The call is for an unresponsive in a wheelchair on a street corner in front of a social services agency.
A woman who works at the agency flags us down. She says she has a man in a wheelchair who is unresponsive. She does not know him. He is not a client there. She says a stranger wheeled him up in the chair, said he was on some heavy duty drugs, and then bolted.
The man in the wheelchair’s eyes are closed, his head is tilted all the way back and his mouth is wide open. He is about forty years old with long dirty hair to his shoulders. He is wearing an army jacket. He is breathing, but you have to watch him for several moments to see that he is his rate is so slow. His pupils are pinpoint. I give him a shake. He opens his eyes, mutters, and then he falls back asleep.
This appears to be a narcotic overdose. We lift him out of the wheelchair and place him on our stretcher, and then get him in the back of the ambulance. While I assess him further, my partner opens the ambulance’s side door, and puts his wheelchair in.
When I started in EMS we always gave narcan to heroin overdoses. You had pinpoint pupils, you got narcan. Nowadays narcan is limited to suspected opiate overdoses who are hypoventilating — low respiratory rate and/or high ETCO2.
I debate what to do about this guy. If I stimulate him enough I can keep his respiratory rate up, but he can’t talk to me. I don’t know his name or anything about him. And I have to keep stimulating him or else he’ll drop back off to hardly breathing at all. I put him on the capnography and I get an ETCO2 of 57, which is high, and suggests he is not effectively ventilating. If I stimulate him, I can get him to breathe more and the number drops down. I leave him alone, and it goes back up.

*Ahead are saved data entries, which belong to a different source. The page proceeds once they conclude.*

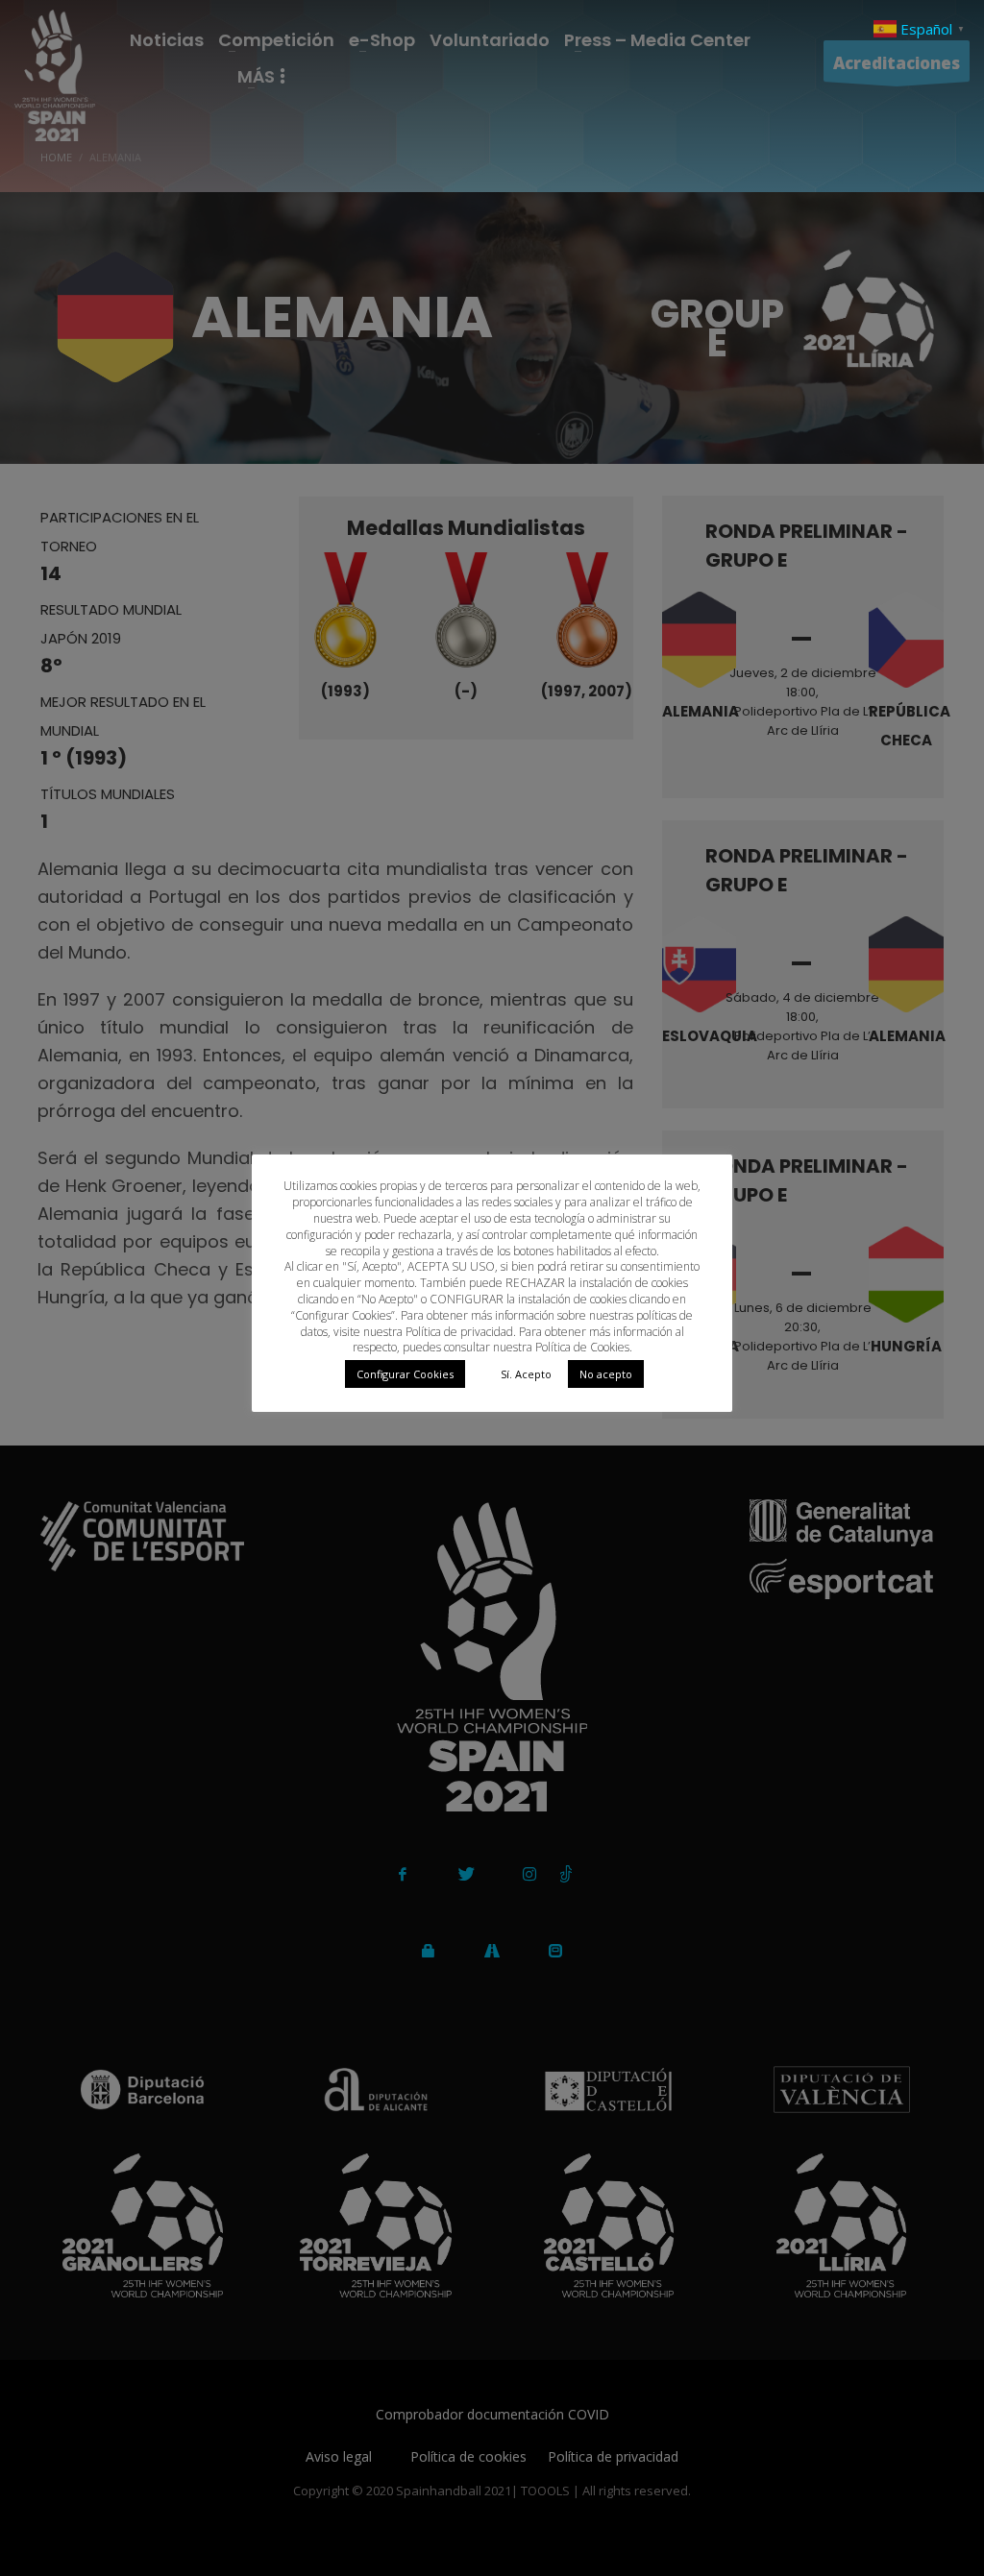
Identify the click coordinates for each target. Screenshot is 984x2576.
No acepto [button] (605, 1374)
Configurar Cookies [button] (405, 1374)
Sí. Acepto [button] (526, 1374)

His respiratory rate is 4. The end tidal climbs back up into the 50s. I finally decide to just give him a tiny dose of Narcan — 0.4 mg to wake him up just enough that I won’t have to keep shaking him every two minutes.
No sooner do I give the 0.4 mg, then he opens his eyes, looks right at me and curses. “Shit, you just gave me that narcan shit, motherfucker.” He tries to undo his straps. “Now I have to go out and start all the fuck over again.”
“Whoa, Whoa,” I say. “You were barely breathing. I had to give it to you.”
“No, if you left me alone, I would have been fine.”
“Left you alone? I didn’t go looking for you. You want to get high and not have anyone bother you, lock yourself in a room and put a do not disturb sign on your door. You OD in public, someone is bound to call us, and if you are not breathing effectively, I hate to break it to you, but you will get narcan.”
“Where am I?”
“You were out and barely breathing. So you are in the ambulance now, headed to the hospital.”
“Where’s my money? Did you take my money?”
He frantically reaches for his pockets and is relieved when he pulls out some crumpled bills including at least a twenty.
“And we have your wheelchair with us, so don’t worry about that.”
“Wheelchair?” he says.
“Yeah, your wheelchair. Your buddy wheeled you over to the agency and they called 911. We put your wheelchair in the side. It’s right here, behind you. Safe and sound.”
“I don’t have a wheelchair.”
“Huh?”
“I don’t have a wheelchair.”
“You can walk?”
“Fuck, yeah.”
“Well, you were in a wheelchair.”
He looks puzzled, and then he says, “Wait a minute, does it say, “Property of Sam Thorpe’ on it?”
“I don’t know. Maybe.”
“My roommate has a wheelchair.”
I slide over and look at the wheelchair. “Property of Sam Thorpe,” I say.
“That’s it. It’s my roommate’s wheelchair.”
“What’s wrong with your roommate?”
“He doesn’t have any legs.”
***
At the hospital, the patient continues to bitch that I gave him narcan. We put him on a bed in the hallway and tuck the wheelchair in next to the bed. No sooner have I started down the hall when a nurse takes the wheelchair and starts wheeling it away.
“Whooa, whoa,” I say. “That’s his roommate’s wheelchair?”
“Where’s his roommate?” she says.
I hold my hands out. “If only I had a crystal ball.”